What follows is a set of records; repeat all of them exactly.
--- MATERIAL PROVIDED ---
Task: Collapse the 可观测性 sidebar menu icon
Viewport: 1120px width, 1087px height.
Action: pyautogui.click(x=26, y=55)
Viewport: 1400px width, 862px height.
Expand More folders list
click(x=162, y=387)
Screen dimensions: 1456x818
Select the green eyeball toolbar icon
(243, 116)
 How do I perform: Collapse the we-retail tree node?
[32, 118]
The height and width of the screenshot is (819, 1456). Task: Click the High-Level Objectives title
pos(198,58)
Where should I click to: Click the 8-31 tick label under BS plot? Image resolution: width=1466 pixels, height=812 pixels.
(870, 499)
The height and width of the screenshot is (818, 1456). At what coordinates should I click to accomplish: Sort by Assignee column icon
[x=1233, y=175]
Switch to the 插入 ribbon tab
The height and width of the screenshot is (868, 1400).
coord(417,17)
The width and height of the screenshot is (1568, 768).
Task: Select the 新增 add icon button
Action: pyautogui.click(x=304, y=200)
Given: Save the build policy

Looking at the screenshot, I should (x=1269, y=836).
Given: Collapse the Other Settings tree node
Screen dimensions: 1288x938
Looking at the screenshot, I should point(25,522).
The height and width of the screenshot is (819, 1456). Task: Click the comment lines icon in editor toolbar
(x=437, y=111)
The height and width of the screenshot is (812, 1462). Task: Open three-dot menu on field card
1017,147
---
YOUR SOLUTION:
Task: Collapse the 可观测性 sidebar menu icon
Viewport: 1120px width, 1087px height.
Action: pyautogui.click(x=26, y=55)
Viewport: 1400px width, 862px height.
Expand More folders list
click(x=162, y=387)
Screen dimensions: 1456x818
Select the green eyeball toolbar icon
(243, 116)
 How do I perform: Collapse the we-retail tree node?
[32, 118]
The height and width of the screenshot is (819, 1456). Task: Click the High-Level Objectives title
pos(198,58)
Where should I click to: Click the 8-31 tick label under BS plot? Image resolution: width=1466 pixels, height=812 pixels.
(870, 499)
The height and width of the screenshot is (818, 1456). At what coordinates should I click to accomplish: Sort by Assignee column icon
[x=1233, y=175]
Switch to the 插入 ribbon tab
The height and width of the screenshot is (868, 1400).
coord(417,17)
The width and height of the screenshot is (1568, 768).
Task: Select the 新增 add icon button
Action: pyautogui.click(x=304, y=200)
Given: Save the build policy

Looking at the screenshot, I should (x=1269, y=836).
Given: Collapse the Other Settings tree node
Screen dimensions: 1288x938
Looking at the screenshot, I should point(25,522).
The height and width of the screenshot is (819, 1456). Task: Click the comment lines icon in editor toolbar
(x=437, y=111)
The height and width of the screenshot is (812, 1462). Task: Open three-dot menu on field card
1017,147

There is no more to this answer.